======== PAGE EXTRACT

Okay thanks.  As far as 911 not responding properly, I don't want any 911 calls to be made, cause then the person calling, their voice will be recorded, and I don't want the police to be able to ID the protagonist's voice later on, which they will, if he is able to call.  So I have to be able to remove 911 calls from going out at all therefore.



FireofDarkness said:


> As for dead battery or dead zones:
> If you use foreshadowing properly about his battery being low or his car charger being broken... or it beeping low battery at him on his last phone call... The reader, will understand when he needs the phone & can't because the battery is dead & they will likely feel bad for him...
> 
> Otherwise if you foreshadow that this one area is a dead zone with previous calls dropping or knowing he can't call in this area for previous small things, when something big happens, the reader will remember that in this area he has no signal. the "why did it have to happen there? poor guy" idea...




Well I could use the dead battery thing, but the reader might think "oh what are the odds that his battery would be dead, just as a plot convenience, when it's needed at the most crucial time".  They may see it as a perfectly timed plot convenience but not sure.  I could write it so that for one particular scenario, the villain leads the hero into a dead zone deliberately, in order so that the hero will not be able to call for help, for when the villain wants to trap him in this section of the plot.

================
======== SUPPLIED MATERIAL

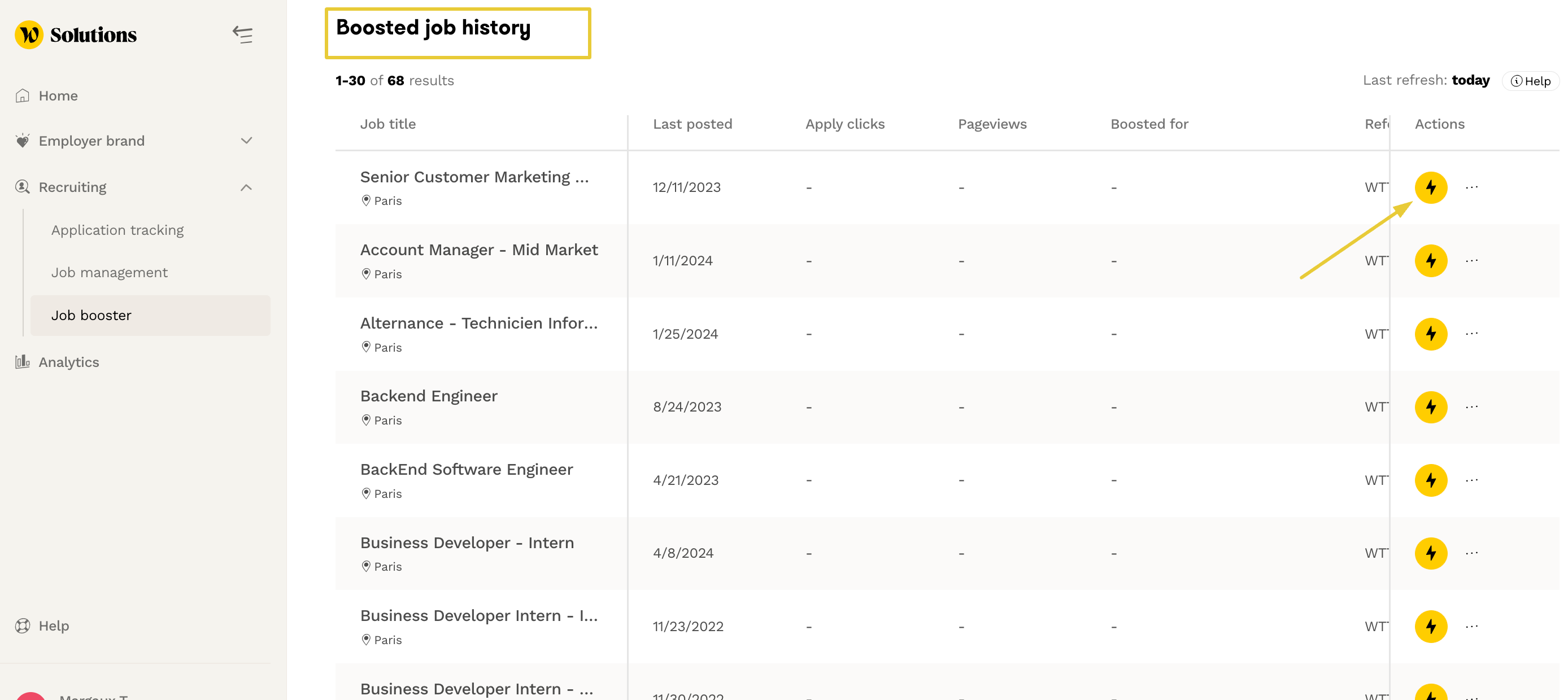This screenshot has width=1568, height=700.
Task: Open the Analytics section
Action: (68, 362)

================

» WHAT YOU WILL DO
[A] From the forum thread, list each cue the quoted reply suggests planting in advance so the reader expects the phone to fail.
[B] Reproduce the forum thread text starting with "Well I could" and going on through "of the plot.".

» TASK RESPONSES
[A]
- His battery being low
- His car charger being broken
- The phone beeping low battery at him on his last phone call
- Previous calls dropping in the area
- Knowing he can't call in the area for previous small things

[B]
Well I could use the dead battery thing, but the reader might think "oh what are the odds that his battery would be dead, just as a plot convenience, when it's needed at the most crucial time".  They may see it as a perfectly timed plot convenience but not sure.  I could write it so that for one particular scenario, the villain leads the hero into a dead zone deliberately, in order so that the hero will not be able to call for help, for when the villain wants to trap him in this section of the plot.